Segundo Raquel Ludermir, em alguns casos, é possível estender a proteção legal às famílias ameaçadas de despejo por causa da emergência sanitária, até mesmo por insegurança alimentar. 

A opção para as famílias de baixa renda é procurar a Defensoria Pública do Estado para ter acesso às informações do processo antes das ações de remoção.

Em alguns casos, as ações de despejo envolvem violência física e prisões consideradas arbitrárias, além de coação das famílias e lideranças comunitárias, com a presença da força policial no território para inibir reações.

Em dois anos, a Campanha Despejo Zero conseguiu evitar 120 remoções, o que permitiu a manutenção de moradias para mais de 24 mil famílias.

Nos estados

De acordo com o levantamento da Campanha Despejo Zero, o aumento dos despejos é alarmante nos estados de São Paulo, Rio de Janeiro e Amazonas. Foram desabrigadas 6.279 famílias paulistas, 5.590 fluminenses e 4.031 amazonenses.

O número de famílias despejadas no Ceará, Paraná, Goiás e Pernambuco também chama a atenção. Os motivos variam. No caso de São Paulo, por exemplo, é a alta concentração populacional e, no Amazonas, as famílias têm dificuldade de acesso à informação e há ações de remoção que envolvem mais de 2.000 pessoas.

Já São Paulo, Amazonas e Pernambuco são os estados onde mais famílias estão ameaçadas de perder a moradia, com 45.183 ocorrências, 29.391 e 19.278, respectivamente.

O problema é recorrente também na Paraíba, Rio Grande do Sul, Paraná, Ceará, Pará, Rio de Janeiro e Goiás.

Impactos

Não ter um comprovante de residência causa outros impactos nas famílias, uma vez que, a partir da moradia, elas têm acesso à escola, postos de saúde e demais serviços sociais.

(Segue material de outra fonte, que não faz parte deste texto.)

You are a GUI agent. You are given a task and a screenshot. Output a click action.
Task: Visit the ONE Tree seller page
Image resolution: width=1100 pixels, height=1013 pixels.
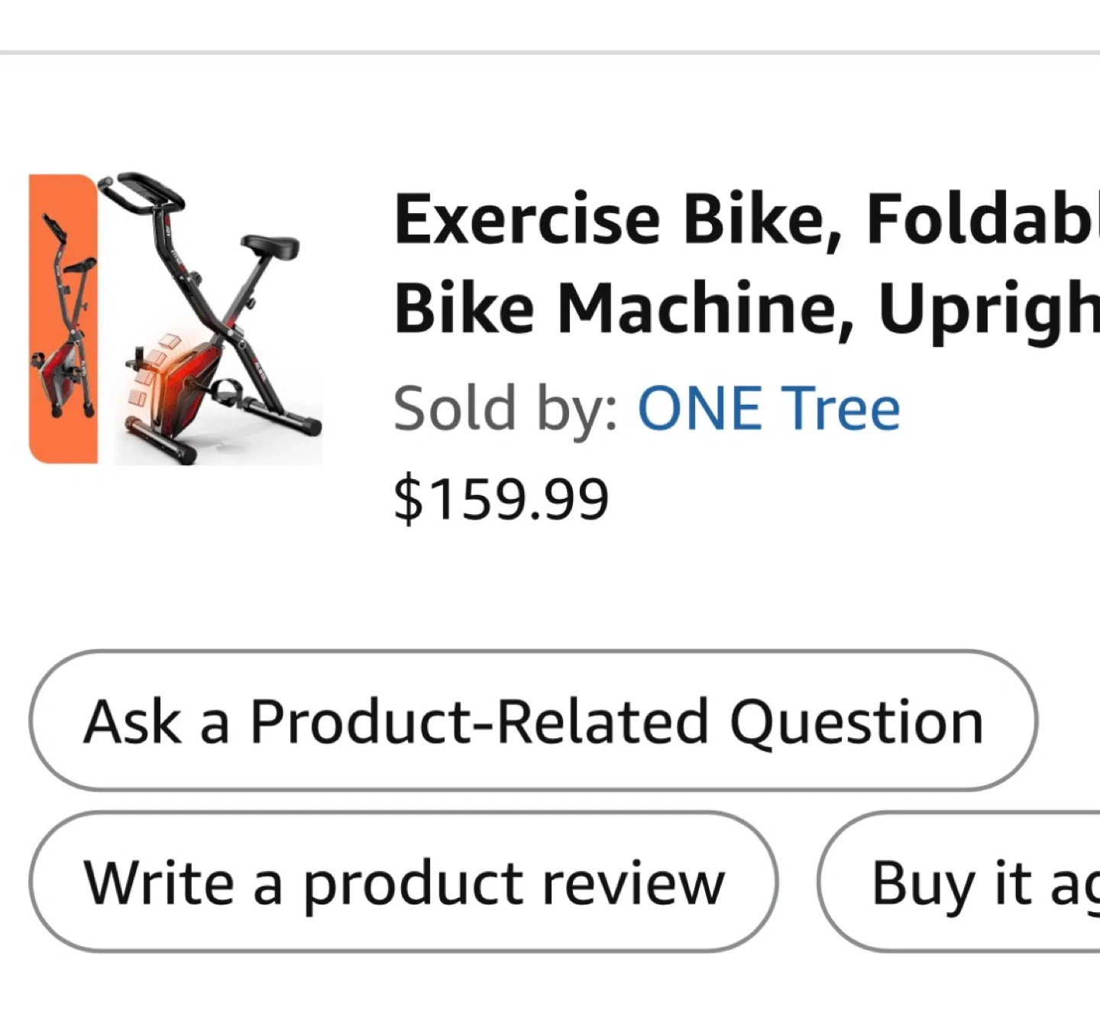(x=768, y=409)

As crianças são as mais prejudicadas.

“Sem moradia, vai passar frio, fome, perder o lazer, também educação. A remoção causa traumas psicológicos nas crianças ao ver as casas sendo destruídas. Não há perspectivas para as famílias em um contexto de crise econômica, queda de renda, desemprego e pandemia”, ressalta Raquel Ludermir.

Muitos dos lares são chefiados por mulheres, “mães solo”, que não conseguem trabalhar porque não encontram creche para os filhos por causa da falta de endereço. Sem renda, não podem pagar aluguel, e o ciclo se repete.  

De acordo com projeção feita no estudo, a população de rua no Brasil pode quadruplicar com o aumento dos despejos diante do atual cenário. O perfil da pessoa em situação de rua já mudou, com mais mulheres, crianças, idosos e famílias inteiras.

“Moradia adequada é estar protegida do despejo. É o mínimo do mínimo. Imagina dormir com medo de perder o teto da noite para o dia. É um cenário devastador”, finaliza a coordenadora Raquel Ludermir.